これが、自分が来たくなかった理由でもある。
つまるところ、十石非徒は最悪な人間だった。
「誰が最悪だって?」
「ぅわっ?!」
いきなり目の前にいた十石に驚いて、鞄を下敷きに尻もちをついてしまった。幸か不幸か、鞄も腰も無事だった。いや、それよりも。
「声に、出てました・・・?」
「いや顔に。阿呆面してたから、どーせ人の悪口でも考えてるんだろうなぁって。・・・まさか、僕の悪口じゃないでしょ?」
目尻を擦りながら興味なさげに答える十石。こういうところも最悪なポイントだった。
「ははは、まさかそんな、十石さんの悪口なんて考えませんよ、ははは」
下手なごまかしだったが、何かしらの罵倒が飛ぶのに先んじて首と手をぶんぶん振った。
自力で立ち上がり、鞄を背負いなおす。
「それで、仕事と面白い話は済んだんですか?」
「面白い話って方はまだだけど、指示された仕事はとっくに済んだ」
そう言って、十石は東の大鳥居へ向かって歩き出した。自分も急いで横に並ぶ。
「どんな指示だったんです?」
「たいしたことじゃない。間違っても客が入れないように、本殿に人避けの結界を張り直しただけさ。最近は何かと物騒なんでね」
「え?でも人、中にいっぱいいますよ?」
自分は目の前の建物を指さした。
「本殿はこの奥で、あれは拝殿だ」
「違うものなんですか」
「勿論」
十石はオモチャを見つけたといわんばかりに口元を歪めた。溜息をつかないでくれたのでまだマシな方だった。

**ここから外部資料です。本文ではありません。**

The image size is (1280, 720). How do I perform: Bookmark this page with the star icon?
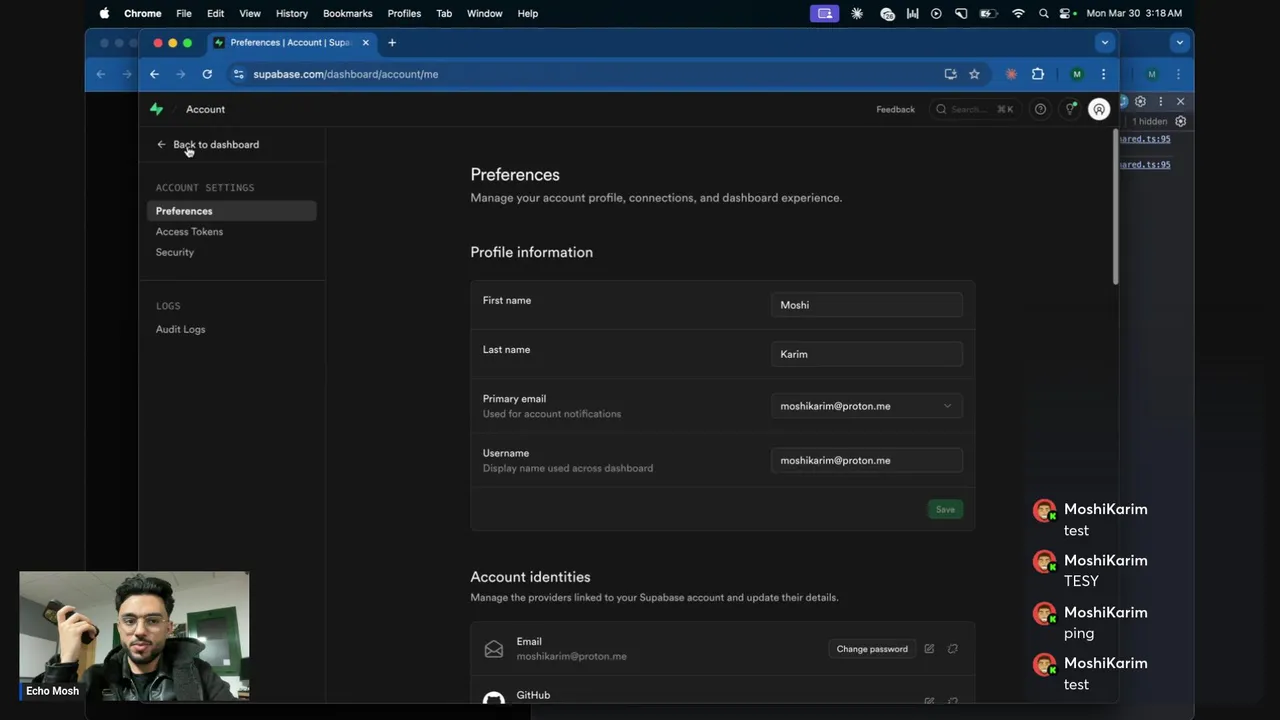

「無知な結後輩に優しさで教えてやるが、本殿はそもそも人の出入りを想定していない。なぜなら、そこには御神体が在るから。対する拝殿は文字通り、本殿を拝する為の場所なんだ。・・・といっても、中には本殿がない神社もある。そういうところは山や土地そのものが御神体としてそのまま扱われているんだ。このタイプの拝殿は、捉え方によっては『神の内側にある』ともとれるかな。
どちらにしろ重要なのは、そこには神霊が在らせられることだ。知らないでそんなところに迷い込んでみろ。ただじゃすまないぞ。神隠しどころの騒ぎじゃないかもしれん。良かったな、ここで僕から学べて」
「・・・」
行き場のない不愉快に、自分は頬を膨らませた。十石の言っていることは事実だし、無知であった自分の恥は認めよう。しかし、どうしてもイライラした。
「なにをムスッとしているんだ?」
危うく口から出そうになったものを何とか抑える。恐ろしいことに、彼は知識を披露するときだけは大真面目にこれをやっているのだ。早く話題を切り替えるしかない。
と、思い出した。
「あれ?指示された仕事が解決したのなら、なんで私をここに呼んだんです?」
「さっき言った、面白い話の方に少し付き合ってもらおうかなと、ね」
爽やかに十石は笑う。
ああ、やっぱり今日は厄日だった!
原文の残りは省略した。